WRAL Investigates

In NC, few drivers found guilty of passing school buses

Posted August 24, 2015 6:15 p.m. EDT
Updated August 25, 2015 9:51 a.m. EDT

— Each day, about 3,000 vehicles illegally pass stopped school buses in North Carolina, putting children’s lives in danger, according to research by the North Carolina Department of Public Instruction.

Last year, nearly 1,300 drivers in the state went to court for passing a school bus. Of those, only 379 drivers, or 29 percent, were found guilty of the charge, which carries a $500 fine and five points on a driver’s license.

When can you not pass a school bus? Find out in the N.C. school bus stop law.

School systems across the state have started using cameras to catch drivers, but WRAL Investigates found that still might not be enough to turn charges into convictions.

Many say the problem is in the courtroom. The initial cameras on buses only caught a driver's license plate. North Carolina is one of 14 states in the country where a license plate number is not enough to prosecute a driver. Instead, the driver must be identified.

That's a tougher standard than getting nabbed on a toll road, where a license plate number is enough to bill drivers. People can only get out of paying by submitting a signed legal document identifying someone else as the driver.

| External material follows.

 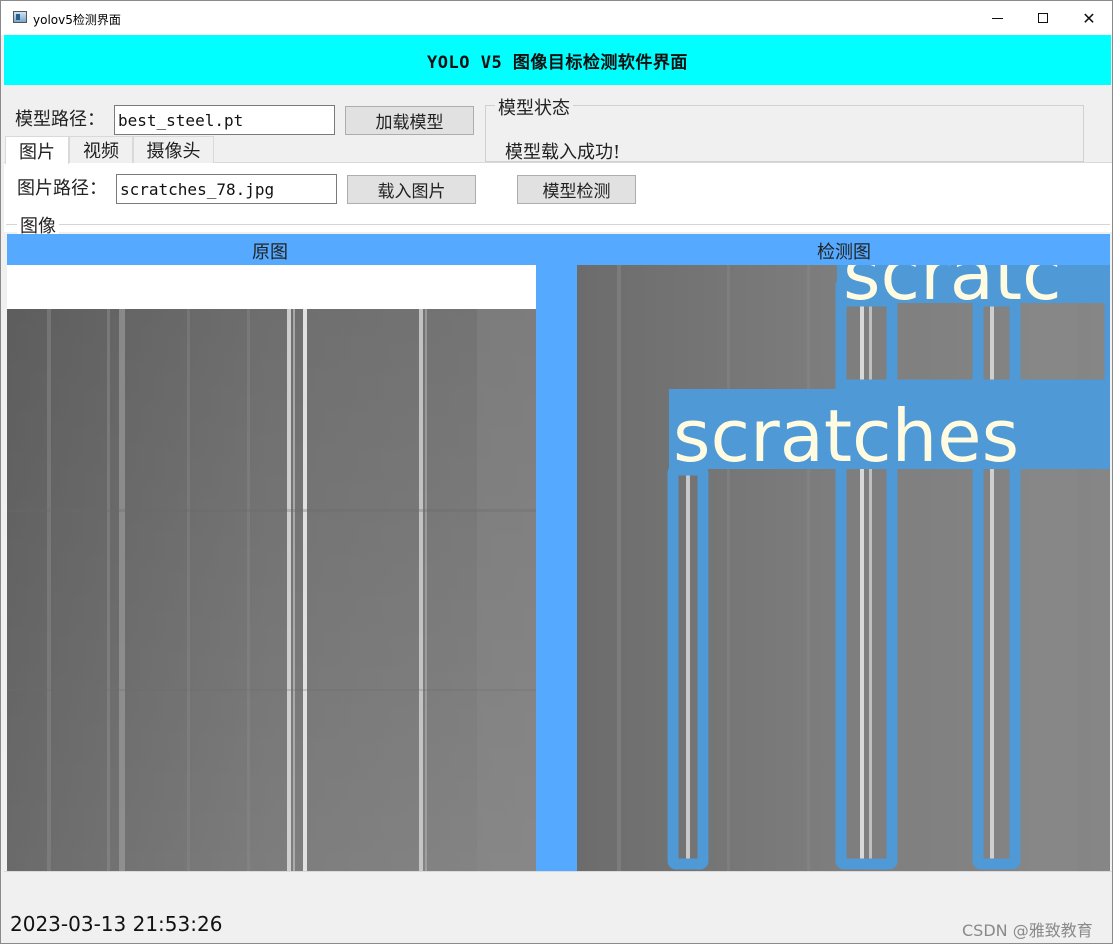 I want to click on original-image-label: 原图, so click(x=270, y=252).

That standard is having a negative impact on conviction rates for passing stopped school buses. Last year, only 10 counties in the state convicted 50 percent or more of the drivers charged with passing a stopped bus, including Wake, Durham, Orange and Johnston counties.

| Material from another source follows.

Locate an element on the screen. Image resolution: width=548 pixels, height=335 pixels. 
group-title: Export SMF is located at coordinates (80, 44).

In 2013, state lawmakers strengthened the penalties for drivers who blow by stopped buses. Now, state Rep. Nelson Dollar, R-Wake, is sponsoring legislation to hold drivers more accountable. Like a toll road, the bill puts more burden on the vehicle owner.

“It’s your car. You are responsible for that car,” Dollar said. “The purpose of this bill is to ensure that we can get those convictions.”

Cumberland County and others are now installing more comprehensive camera systems.

“(We have) one camera here that’s pointing towards the front of the bus. Directly underneath the stop arm here, there’s a camera that’s pointing out, capturing the picture of the driver and seeing who the driver of the vehicle is," said Charles Bell, Cumberland County Schools' transportation director.

The goal is to hold more offenders responsible.

“The courts will have the evidence and they will be convicted, and they're going to think twice about speeding around a stopped school bus and putting our children in danger,” Dollar said.

According to the state Department of Public Instruction, 7 percent of school buses across the state have multiple camera systems installed so far.